La Haute Cour militaire de Kinshasa a condamné à la peine capitale les assassins, en 2017, des experts des Nations unies. L’Américain Michael Sharp et la Suédo-Chilienne Zaida Catalan avaient été tués en mars 2017, rapporte RFI.
Ils enquêtaient sur les violences dans la province du Kasaï-Central à la suite de l’insurrection de la milice Kamwina Nsapu, réprimée par les forces de sécurité.
Le tribunal, qui siégeait en appel et en dernière instance, a condamné les 54 prévenus à la peine capitale pour crimes de guerre par meurtre.
En première instance, la Haute Cour avait condamné 49 personnes.

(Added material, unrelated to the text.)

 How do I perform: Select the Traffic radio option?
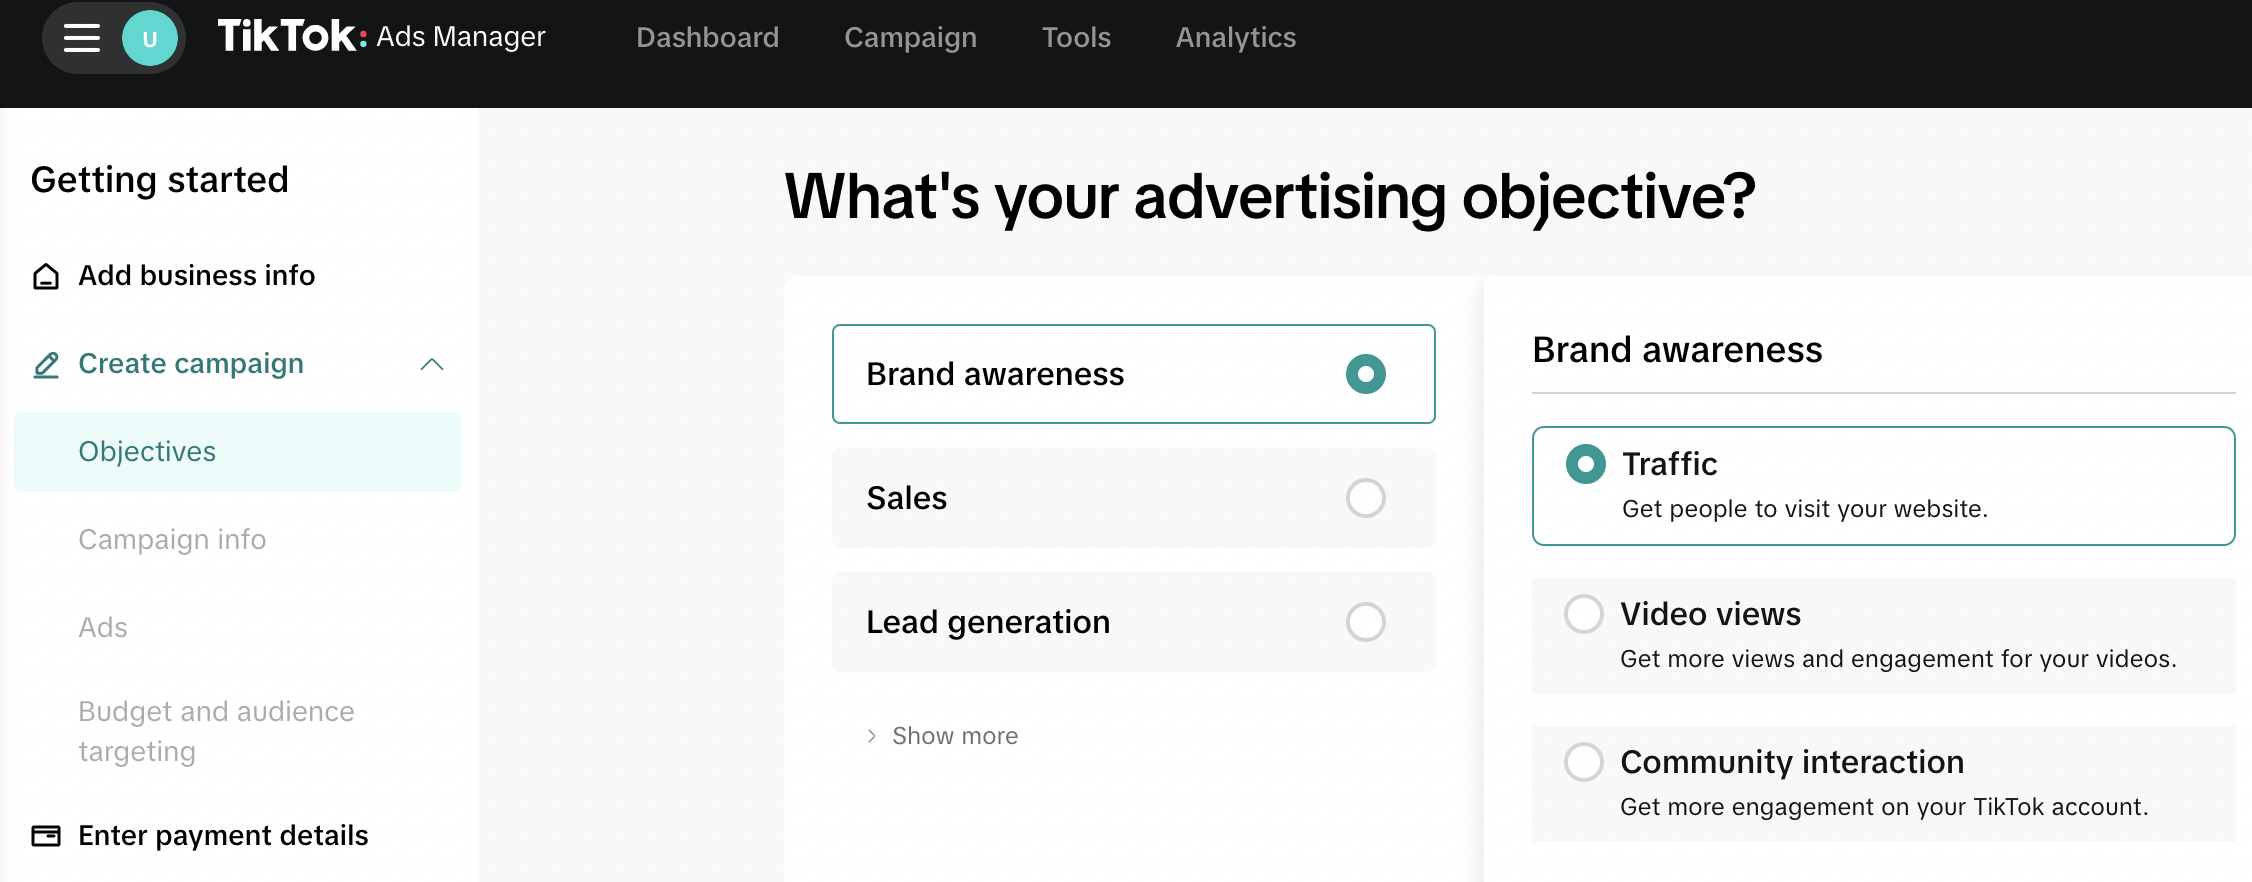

Le colonel Jean de Dieu Mambweni, officier de l'armée congolaise, figure parmi les personnes condamnées, aux côtés de plusieurs responsables de la milice Kamwina Nsapu.
Peines alourdies
En première instance, le colonel Mambweni avait été condamné à 10 ans de prison faute de preuves. En appel, la Cour a affirmé qu’il avait piégé les experts et alourdi sa peine jusqu’à la condamnation à mort. Un crime "d’une gravité exceptionnelle", selon la justice.
Selon l'arrêt, les experts de l'ONU Michael Sharp et Zaida Catalan avaient été interceptés le 12 mars 2017 sur le pont d’une rivière proche du village de Moyo-Musila, où ils avaient été conduits avec leurs accompagnateurs congolais.
Les experts de l’ONU avaient été accusés d'être des traîtres puis emmenés dans la brousse. Ils avaient alors été exécutés par balles avant que la tête de la Suédoise ne soit tranchée.
Un verdict qui clôt une affaire vieille de neuf ans. Mais des voix s'élèvent pour critiquer un verdict qui aurait épargné certains commanditaires. La Commission nationale des droits de l’homme estime, par exemple, que les commanditaires de ce double meurtre placés dans la hiérarchie militaire n’ont jamais été inquiétés.